The Radiopharmaceutical Chemistry of Fluorine-18: Next-Generation Fluorinations

Abstract

This chapter introduces “next-generation” methods for radiofluorination reactions with fluorine-18. We will primarily focus on two topics: (1) methods for the 18F-fluorination of heteroatoms and (2) methods for the transition metal-mediated 18F-fluorination of aromatic and allylic carbons. Fluorine forms bonds with several group 13-15 elements, including carbon (obviously), boron, nitrogen, aluminum, silicon, and phosphorous. For example, [18F]fluoride and aluminum form a stable [18F][AlF]2+ complex which can be incorporated into biomolecular targeting vectors using bifunctional chelators such as NOTA and NODA. With boron, [18F]fluoride readily forms organotrifluoroborate salts which can be synthesized using boronic esters in finely controlled carrier-added conditions or via 18F-19F isotopic exchange from trifluoroborate salts of the stable isotope.

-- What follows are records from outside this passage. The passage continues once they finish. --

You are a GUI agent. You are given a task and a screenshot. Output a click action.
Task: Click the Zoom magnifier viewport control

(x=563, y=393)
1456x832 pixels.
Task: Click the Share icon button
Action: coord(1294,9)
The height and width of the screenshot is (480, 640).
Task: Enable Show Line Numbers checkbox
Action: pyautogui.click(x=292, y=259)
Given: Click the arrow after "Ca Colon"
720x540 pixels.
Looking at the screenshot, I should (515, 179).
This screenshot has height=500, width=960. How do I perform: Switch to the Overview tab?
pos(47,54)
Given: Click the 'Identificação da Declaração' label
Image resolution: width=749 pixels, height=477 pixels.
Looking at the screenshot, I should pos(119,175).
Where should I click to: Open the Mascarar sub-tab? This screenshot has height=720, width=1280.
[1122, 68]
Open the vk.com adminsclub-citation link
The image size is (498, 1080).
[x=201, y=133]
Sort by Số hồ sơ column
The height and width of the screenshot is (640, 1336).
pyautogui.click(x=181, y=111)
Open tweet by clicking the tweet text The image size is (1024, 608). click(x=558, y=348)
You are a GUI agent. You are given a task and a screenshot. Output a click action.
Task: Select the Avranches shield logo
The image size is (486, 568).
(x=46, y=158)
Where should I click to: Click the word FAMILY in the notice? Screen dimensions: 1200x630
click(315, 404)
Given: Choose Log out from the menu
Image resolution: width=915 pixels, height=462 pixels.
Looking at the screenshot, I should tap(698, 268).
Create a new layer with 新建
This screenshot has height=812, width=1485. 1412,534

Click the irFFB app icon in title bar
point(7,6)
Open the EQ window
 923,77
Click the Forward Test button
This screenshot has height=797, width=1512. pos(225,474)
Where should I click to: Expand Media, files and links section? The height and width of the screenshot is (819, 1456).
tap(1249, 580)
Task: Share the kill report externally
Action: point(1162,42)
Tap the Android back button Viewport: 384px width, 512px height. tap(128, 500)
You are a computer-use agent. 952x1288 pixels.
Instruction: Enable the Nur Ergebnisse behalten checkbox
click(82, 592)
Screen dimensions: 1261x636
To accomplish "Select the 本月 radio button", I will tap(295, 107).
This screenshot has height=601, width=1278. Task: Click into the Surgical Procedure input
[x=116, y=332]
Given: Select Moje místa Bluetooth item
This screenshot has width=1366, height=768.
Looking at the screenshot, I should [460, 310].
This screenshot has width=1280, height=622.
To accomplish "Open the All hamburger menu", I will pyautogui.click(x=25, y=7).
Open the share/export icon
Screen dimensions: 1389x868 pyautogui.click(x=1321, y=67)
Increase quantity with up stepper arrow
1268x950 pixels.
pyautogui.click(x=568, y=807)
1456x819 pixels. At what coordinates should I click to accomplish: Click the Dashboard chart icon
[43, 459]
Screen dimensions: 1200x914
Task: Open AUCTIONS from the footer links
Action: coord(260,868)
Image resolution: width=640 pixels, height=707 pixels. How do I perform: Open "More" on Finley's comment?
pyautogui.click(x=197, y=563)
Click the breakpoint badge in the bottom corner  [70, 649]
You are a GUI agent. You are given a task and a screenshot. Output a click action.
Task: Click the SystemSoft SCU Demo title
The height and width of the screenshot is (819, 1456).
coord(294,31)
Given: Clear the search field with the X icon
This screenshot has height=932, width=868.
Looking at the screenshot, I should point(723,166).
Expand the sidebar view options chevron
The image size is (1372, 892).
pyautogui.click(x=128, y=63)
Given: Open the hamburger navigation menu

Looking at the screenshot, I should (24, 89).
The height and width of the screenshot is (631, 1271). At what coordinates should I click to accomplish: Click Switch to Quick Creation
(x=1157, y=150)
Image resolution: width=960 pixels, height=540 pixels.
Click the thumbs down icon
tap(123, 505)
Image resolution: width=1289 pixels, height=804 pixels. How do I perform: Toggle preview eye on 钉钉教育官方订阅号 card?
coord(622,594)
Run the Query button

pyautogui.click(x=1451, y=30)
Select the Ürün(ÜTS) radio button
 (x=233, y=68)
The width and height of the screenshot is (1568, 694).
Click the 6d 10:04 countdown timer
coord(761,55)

Both methods can be utilized for the synthesis of 18F-labeled radiopharmaceuticals with high radiochemical yields (RCYs) and high molar activities (GBq/µmol). Shifting gears a bit, transition metals can be used to catalyze the 18F-fluorination of sp2 carbons at aromatic and allylic positions using nucleophilic [18F]fluoride. Selective fluorinations of these positions have been notoriously challenging using conventional radiosynthetic methods, especially when products with high molar activity are needed (see the chapters on “The Radiopharmaceutical Chemistry of Fluorine-18: Nucleophilic Fluorinations” and “The Radiopharmaceutical Chemistry of Fluorine-18: Electrophilic Fluorinations”). Yet novel methods based on palladium- and nickel-aryl complexes as well as copper(II) salts have revolutionized this area, providing access to a wide variety of 18F-fluorinated aromatic and allylic substrates in moderate to high yields and formerly unattainable molar activities (GBq/µmol).